The pandemic revealed shortfalls in palliative care provision, writes Ilora Finlay | Alamy

4 min read

Reform is needed if we’re to remove costly administrative hurdles and provide the palliative support that patients and their families so desperately need

During the pandemic, palliative care has come of age, putting patients foremost as they face the knife-edge of uncertainty between survival and death.

During 2020, the demand for palliative care reached levels previously forecast for 2040. Rapidly, palliative care became an integrated core service across many hospitals, with outreach into care homes and the community.

As deaths rose, palliative care professionals rapidly upskilled others in care of the dying, particularly in handling difficult conversations, and talking openly and sensitively about death with patients and families. Often, they are involved in staff support at every level.

Amid all the black clouds of the pandemic, a few silver linings must guide our future care provision. Silos and bureaucracy have diminished as staff work across disciplines and specialties, seeking advice and recognising their own support needs. And despite the barriers of masks and PPE, people communicate more carefully and sensitively, showing compassion with their eyes and tone of voice to patients and relatives alike. But these staff are emotionally and intellectually exhausted.

The chasm between hospital bed shortages and care home provision was laid bare as the truth finally dawned – care sector staff are skilled and undervalued.

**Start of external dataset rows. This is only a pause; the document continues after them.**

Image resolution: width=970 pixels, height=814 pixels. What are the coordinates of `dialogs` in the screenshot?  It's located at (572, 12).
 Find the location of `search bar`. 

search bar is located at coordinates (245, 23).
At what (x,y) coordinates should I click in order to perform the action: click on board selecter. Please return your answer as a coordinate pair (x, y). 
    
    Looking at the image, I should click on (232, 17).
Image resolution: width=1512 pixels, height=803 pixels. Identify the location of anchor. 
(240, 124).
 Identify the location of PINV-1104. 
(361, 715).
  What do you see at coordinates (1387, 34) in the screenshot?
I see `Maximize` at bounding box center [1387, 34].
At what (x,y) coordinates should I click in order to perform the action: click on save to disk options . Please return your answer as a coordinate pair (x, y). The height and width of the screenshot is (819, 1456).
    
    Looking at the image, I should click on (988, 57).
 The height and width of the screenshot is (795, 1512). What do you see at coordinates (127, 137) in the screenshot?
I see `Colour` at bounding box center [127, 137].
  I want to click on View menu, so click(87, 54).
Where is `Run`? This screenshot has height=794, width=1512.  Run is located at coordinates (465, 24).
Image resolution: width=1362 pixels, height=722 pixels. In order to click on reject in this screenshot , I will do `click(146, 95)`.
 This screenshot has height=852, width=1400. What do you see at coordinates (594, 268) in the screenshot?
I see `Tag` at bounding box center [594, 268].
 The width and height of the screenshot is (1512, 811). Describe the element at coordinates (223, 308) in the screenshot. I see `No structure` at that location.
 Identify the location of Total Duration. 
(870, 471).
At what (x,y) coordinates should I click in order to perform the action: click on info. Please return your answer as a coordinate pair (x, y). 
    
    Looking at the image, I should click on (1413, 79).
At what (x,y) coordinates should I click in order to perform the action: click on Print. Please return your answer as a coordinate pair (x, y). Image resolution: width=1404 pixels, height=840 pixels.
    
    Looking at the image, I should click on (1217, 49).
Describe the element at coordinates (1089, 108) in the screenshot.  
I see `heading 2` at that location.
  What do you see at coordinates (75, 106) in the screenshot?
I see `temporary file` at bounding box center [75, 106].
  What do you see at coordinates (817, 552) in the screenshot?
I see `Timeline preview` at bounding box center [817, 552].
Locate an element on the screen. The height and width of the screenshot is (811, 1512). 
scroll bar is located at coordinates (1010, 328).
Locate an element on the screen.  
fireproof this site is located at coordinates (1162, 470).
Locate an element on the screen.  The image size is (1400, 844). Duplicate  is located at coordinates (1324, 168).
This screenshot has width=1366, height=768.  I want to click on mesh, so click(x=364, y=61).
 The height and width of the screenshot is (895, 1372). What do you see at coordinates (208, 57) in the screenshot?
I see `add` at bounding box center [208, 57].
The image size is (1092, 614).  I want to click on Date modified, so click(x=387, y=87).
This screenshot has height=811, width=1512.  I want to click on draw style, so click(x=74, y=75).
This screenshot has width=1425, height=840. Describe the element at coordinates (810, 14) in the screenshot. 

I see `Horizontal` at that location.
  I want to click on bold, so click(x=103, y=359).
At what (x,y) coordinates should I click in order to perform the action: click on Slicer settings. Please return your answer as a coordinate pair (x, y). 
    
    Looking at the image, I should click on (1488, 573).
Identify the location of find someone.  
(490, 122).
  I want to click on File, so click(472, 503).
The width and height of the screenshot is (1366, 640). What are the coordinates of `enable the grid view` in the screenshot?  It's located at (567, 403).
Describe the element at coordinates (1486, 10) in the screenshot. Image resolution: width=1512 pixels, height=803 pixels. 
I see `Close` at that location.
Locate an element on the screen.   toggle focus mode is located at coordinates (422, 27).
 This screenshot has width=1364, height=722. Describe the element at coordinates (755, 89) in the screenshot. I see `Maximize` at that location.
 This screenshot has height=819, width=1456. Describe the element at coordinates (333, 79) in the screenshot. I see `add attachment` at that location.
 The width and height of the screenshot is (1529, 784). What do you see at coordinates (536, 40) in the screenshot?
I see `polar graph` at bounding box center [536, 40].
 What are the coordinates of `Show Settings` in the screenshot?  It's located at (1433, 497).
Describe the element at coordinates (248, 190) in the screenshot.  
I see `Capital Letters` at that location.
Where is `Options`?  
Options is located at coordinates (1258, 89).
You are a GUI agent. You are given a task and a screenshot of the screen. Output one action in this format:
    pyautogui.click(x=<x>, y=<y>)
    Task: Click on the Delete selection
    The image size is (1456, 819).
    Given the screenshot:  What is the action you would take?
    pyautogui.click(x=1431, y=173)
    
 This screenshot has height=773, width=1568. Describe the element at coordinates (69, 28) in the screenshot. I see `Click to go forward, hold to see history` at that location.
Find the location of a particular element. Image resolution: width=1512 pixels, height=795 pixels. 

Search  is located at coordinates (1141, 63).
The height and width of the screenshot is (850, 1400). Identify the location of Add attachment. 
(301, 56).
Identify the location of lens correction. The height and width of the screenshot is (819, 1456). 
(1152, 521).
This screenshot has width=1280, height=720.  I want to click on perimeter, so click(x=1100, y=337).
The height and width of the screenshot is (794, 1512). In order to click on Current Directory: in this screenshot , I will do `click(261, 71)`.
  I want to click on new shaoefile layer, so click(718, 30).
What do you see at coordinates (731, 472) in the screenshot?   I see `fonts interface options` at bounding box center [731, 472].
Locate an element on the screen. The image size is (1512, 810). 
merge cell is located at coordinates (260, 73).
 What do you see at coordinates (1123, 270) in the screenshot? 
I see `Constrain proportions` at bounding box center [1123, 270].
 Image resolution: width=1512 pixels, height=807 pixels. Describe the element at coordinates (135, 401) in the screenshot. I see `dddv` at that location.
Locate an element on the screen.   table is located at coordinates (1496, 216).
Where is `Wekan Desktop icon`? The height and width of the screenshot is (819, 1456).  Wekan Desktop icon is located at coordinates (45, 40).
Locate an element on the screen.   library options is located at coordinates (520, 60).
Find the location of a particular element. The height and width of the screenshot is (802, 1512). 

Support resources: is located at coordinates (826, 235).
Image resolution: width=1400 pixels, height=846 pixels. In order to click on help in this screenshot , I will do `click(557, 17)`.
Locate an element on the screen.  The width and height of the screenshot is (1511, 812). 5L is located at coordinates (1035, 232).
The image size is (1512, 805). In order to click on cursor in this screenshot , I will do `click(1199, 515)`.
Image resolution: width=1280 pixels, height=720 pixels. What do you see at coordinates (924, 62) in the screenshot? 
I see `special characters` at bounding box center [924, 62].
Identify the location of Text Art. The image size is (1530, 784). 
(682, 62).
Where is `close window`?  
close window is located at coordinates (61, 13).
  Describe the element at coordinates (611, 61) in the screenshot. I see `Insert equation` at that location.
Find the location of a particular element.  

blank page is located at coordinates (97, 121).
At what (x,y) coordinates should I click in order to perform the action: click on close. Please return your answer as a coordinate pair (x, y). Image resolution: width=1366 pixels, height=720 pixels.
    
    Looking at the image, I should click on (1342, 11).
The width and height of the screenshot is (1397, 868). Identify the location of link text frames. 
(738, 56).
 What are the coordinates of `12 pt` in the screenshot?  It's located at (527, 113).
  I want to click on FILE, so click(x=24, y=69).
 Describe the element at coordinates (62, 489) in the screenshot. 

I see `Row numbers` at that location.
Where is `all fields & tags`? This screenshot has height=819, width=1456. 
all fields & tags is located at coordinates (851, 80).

For years in Parliament, we’ve debated ways to reform social care. The recent Lords debate on the Economic Affairs Committee report, led by Lord Forsyth of Drumlean, signalled overwhelming backing for urgent change.

Most seriously ill people want to remain at home as long as possible, reliant on social care support to remain independent and living well. Social care can provide continuity, spotting subtle early warnings of developing health problems.

Social care and healthcare must become integrated and aligned

Social care and healthcare must become integrated and aligned, with staff rotating between the sectors to gain experience, with shared educational and training opportunities.

Care home staff deserve appropriate pay, conditions and above all the respect that registration would afford them. Valued staff can deliver better care. Currently some staff, desperate to earn enough to live, are forced to take on multiple shifts, which runs counter to good practice.

As well as staffing reform, infrastructure and IT frameworks reform is essential: why not let patients have their own notes, including test results? Why repeat assessment after assessment as people move from one sector to another?

Care homes need indemnity to allow them to take patients from hospital based on need. They need simplified processes around funding, direct access to NHS bulk purchases and NHS alerts, and they need to be involved in service planning for the population they serve. It has all been said before!

Community domiciliary care and hospice care must be factored into this, with bureaucracy-light rapid access to transfer as needed. The fundamental attitude must become one of doing everything possible with the resources available, empowering patients to say what they need and removing costly administrative hurdles that ration and restrict.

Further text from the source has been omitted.